Members of a Tanana 4-H club display their anti-suicide pledge at the Elders and Youth Conference in Fairbanks.

A 4-H club from Tanana addresses the issue of suicide by speaking out

A group of seven 4-H’ers from Tanana showed courage at the Elders and Youth Conference in Fairbanks by speaking in personal terms about suicide, substance abuse and domestic violence. 

Accompanied by their volunteer leader, Cynthia Erickson, the kids held signs with messages such as ”My dad’s suicide,” “Alcohol and Drugs” and “Family Death.” They also talked about their experiences — losing a father and uncle to suicide, sexual assault and family lives disrupted by drugs and alcohol.
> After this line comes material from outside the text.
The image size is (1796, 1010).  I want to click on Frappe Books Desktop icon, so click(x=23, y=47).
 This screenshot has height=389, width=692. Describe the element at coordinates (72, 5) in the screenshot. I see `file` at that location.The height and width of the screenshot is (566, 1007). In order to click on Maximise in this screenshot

The group received a standing ovation, hugs and support from the audience. They were also invited to give their presentation before the full Alaska Federation of Natives convention. Both audiences repeated an anti-suicide pledge the youth have developed:  “I pledge to live, honor and protect myself from any harm, to love my life, my friends and my village."

Mara Bacsujlaky, who coordinates the rural 4-H program, said the presentations represent years of work by Erickson and 4-H. Volunteer martial arts instructors have worked with the youth for three years to build confidence, and several youth have participated in national 4-H leadership conferences.
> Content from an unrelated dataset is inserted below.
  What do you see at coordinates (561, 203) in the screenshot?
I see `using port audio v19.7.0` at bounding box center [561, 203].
After the presentation, 14-year-old Natawnee said, “It was amazing how people react to us seven kids talking — and actually listening to us.”

See the video about their presentation: Tanana 4-H: Breaking the Silence.

FYI ...

  • The pledge is now recited before every community event in Tanana. Alaska State Troopers carried the pledge with them this past spring as they toured villages delivering anti-suicide presentations.
  • The 4-H mentoring program that supports 4-H in Tanana relies on finding volunteers who bring 4-H activities to youth in rural communities. Programs exist in Minto, Nenana, Fairbanks, Eagle, the Bristol Bay region and Dillingham.
  • Around one-fifth of 4-H participants live in remote, rural Alaska, from Angoon and Bethel to Nome.